Wie lange bleibt Zeit, um in die Tierklinik zu gelangen?

Welpe bekommt eine Infusion

Je nach Form des Giftes treten die ersten Symptome unterschiedlich auf. Häufig verwenden Hundehasser Schneckenkorn. Hier treten Symptome wie Erbrechen, Unruhe, schnelle Atmung und starkes Zittern sehr plötzlich auf. Im Erbrochenen können farbige Granulatelemente enthalten sein. Ist das der Fall, begeben Sie sich sofort zum Tierarzt.

Bei Rattengift kommt es im Körper des Hundes zu einer lebensgefährlichen Störung der Blutgerinnung. Der Hund kann also innerlich verbluten. Fatal bei Rattengift ist, dass es bis acht Stunden dauert, ehe die Symptome einer Vergiftung einsetzen. Hier kommt es auch auf die Konstitution Ihres Hundes an.

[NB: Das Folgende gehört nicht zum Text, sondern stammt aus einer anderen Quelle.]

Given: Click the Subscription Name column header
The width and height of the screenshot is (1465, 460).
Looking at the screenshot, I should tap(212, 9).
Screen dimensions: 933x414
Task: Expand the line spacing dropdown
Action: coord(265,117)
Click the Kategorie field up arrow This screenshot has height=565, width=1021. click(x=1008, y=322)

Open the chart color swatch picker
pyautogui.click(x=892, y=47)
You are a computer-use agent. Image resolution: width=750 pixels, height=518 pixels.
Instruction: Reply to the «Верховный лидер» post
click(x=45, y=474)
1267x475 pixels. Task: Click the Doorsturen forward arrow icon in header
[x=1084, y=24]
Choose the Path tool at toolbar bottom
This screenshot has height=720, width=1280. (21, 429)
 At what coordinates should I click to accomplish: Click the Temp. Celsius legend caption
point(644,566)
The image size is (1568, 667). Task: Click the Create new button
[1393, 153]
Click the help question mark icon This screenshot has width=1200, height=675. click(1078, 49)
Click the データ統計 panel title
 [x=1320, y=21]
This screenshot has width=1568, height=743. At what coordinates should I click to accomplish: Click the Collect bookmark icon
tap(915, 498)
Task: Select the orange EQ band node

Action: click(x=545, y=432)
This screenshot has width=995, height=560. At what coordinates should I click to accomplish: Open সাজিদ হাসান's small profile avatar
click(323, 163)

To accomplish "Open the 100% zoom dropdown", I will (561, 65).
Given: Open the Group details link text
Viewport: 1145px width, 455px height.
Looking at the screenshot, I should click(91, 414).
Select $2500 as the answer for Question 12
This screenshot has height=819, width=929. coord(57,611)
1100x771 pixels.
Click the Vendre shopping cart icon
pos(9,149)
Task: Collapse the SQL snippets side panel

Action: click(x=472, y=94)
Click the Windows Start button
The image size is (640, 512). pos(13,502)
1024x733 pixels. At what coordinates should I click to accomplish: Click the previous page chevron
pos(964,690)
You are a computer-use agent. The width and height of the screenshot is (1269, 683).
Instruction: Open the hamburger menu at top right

Welpen, kranke oder ältere Hunde reagieren deutlich schneller als gesunde und erwachsene Hunde.

Informieren Sie die Polizei über den Vergiftungsvorfall

Je mehr Informationen die Polizei bekommt, desto eher kann sie einem Verdacht nachgehen. Nach dem Besuch beim Tierarzt steht die Anzeige bei der Polizei über diesen Vorfall an. Schildern Sie genau, wo und wann Sie den Giftköder gefunden haben. Sofern möglich, kann die Analyse des Tierarztes zum Giftstoff weiterhelfen. Vielleicht handelt es sich nicht um einen Anschlag auf den Hund, sondern der Gartenfreund mit dem Grundstück an der Straße hat lediglich zu sorglos Pflanzenschutzmittel verteilt. Das kann die Polizei schnell herausbekommen und hier entsprechende Maßnahmen treffen. Warnungen über Facebook oder andere Medien sind mitunter fragwürdig, da hier auch jede Menge Panik geschürt wird.

Können Sie Ihren Hund vor Giftködern schützen?

Hund bekommt ein Leckerchen

Ja, das ist möglich. Dazu gehört viel gemeinsames Training. Grundvoraussetzung dabei ist, dass Ihr ein klares Abbruchsignal erkennt wie zum Beispiel das Wort „Nein“. Rufen Sie es aus, muss er von dem Gegenstand ablassen, den er gerade interessant findet. Der Gegenstand, den er beim Gassi gehen entdeckt und nun in den Fang genommen hat, kann ein Giftköder sein. Daher soll das Abbruchsignal dazu dienen, den Gegenstand wieder aus dem Fang herauszugeben.

Eine weitere Methode ist, Ihrem Hund beizubringen, dass er laut gibt und Sie anschaut, wenn er etwas Essbares findet. So werden Sie auf den Gegenstand der Begierde aufmerksam und können prüfen, um was es sich dabei handelt. Alternativ können Sie natürlich auch trainieren, dass Ihr Hund nichts aufnimmt, was auf dem Boden liegt. Gewöhnen Sie ihm an, dass er beim Gassi gehen nur Leckerlis von Ihnen bekommt.